What you need to do
Whenever a line in the data holds the string "will", pull that line out.

Extracted records
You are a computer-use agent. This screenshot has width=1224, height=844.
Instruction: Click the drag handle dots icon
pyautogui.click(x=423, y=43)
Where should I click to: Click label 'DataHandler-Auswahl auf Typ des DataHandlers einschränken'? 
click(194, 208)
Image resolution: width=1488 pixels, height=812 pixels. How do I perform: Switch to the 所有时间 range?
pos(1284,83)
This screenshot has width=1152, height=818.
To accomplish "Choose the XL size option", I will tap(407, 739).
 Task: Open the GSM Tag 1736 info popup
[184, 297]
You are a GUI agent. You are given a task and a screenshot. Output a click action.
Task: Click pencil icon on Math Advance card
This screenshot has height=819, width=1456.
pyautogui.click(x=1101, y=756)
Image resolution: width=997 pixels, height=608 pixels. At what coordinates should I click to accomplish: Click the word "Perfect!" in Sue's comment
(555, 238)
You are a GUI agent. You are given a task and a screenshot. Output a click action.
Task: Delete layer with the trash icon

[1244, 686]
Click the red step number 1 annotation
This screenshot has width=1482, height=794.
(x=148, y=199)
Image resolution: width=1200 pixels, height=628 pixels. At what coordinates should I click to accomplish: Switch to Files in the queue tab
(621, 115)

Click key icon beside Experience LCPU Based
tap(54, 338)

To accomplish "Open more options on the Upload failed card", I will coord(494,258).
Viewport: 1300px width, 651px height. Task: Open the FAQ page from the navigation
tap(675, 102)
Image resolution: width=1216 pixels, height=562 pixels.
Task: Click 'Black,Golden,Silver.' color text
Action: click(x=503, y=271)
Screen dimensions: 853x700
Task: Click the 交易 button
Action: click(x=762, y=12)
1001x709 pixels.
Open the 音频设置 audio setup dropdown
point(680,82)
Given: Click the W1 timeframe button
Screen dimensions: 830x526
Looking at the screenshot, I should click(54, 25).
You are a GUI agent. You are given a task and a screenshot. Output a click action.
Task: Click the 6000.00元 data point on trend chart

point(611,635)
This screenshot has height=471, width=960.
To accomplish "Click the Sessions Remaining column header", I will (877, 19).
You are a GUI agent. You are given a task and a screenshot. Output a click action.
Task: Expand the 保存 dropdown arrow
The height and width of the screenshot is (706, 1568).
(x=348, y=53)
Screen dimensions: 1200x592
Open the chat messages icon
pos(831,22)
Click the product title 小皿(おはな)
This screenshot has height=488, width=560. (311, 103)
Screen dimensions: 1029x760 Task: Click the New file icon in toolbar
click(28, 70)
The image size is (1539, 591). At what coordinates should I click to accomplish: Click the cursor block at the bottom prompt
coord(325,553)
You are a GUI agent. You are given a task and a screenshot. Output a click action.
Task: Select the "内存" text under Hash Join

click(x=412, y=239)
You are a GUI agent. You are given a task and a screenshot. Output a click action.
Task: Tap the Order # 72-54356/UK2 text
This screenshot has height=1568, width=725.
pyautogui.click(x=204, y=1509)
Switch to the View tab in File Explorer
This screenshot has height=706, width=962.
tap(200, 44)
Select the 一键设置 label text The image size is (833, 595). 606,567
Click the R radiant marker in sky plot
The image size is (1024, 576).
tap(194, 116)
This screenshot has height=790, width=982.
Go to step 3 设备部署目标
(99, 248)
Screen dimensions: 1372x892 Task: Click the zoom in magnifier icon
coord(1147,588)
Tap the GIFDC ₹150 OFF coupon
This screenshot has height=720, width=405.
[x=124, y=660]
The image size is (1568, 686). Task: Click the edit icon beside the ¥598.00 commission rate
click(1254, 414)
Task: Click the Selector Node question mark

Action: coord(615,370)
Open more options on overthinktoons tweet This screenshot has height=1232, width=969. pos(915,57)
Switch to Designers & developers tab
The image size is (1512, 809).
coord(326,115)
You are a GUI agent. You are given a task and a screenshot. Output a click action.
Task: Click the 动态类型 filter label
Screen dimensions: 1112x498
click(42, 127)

Result of the exercise
To accomplish "Choose the XL size option", I will tap(407, 739).
To accomplish "Open more options on the Upload failed card", I will coord(494,258).
To accomplish "Click the Sessions Remaining column header", I will (877, 19).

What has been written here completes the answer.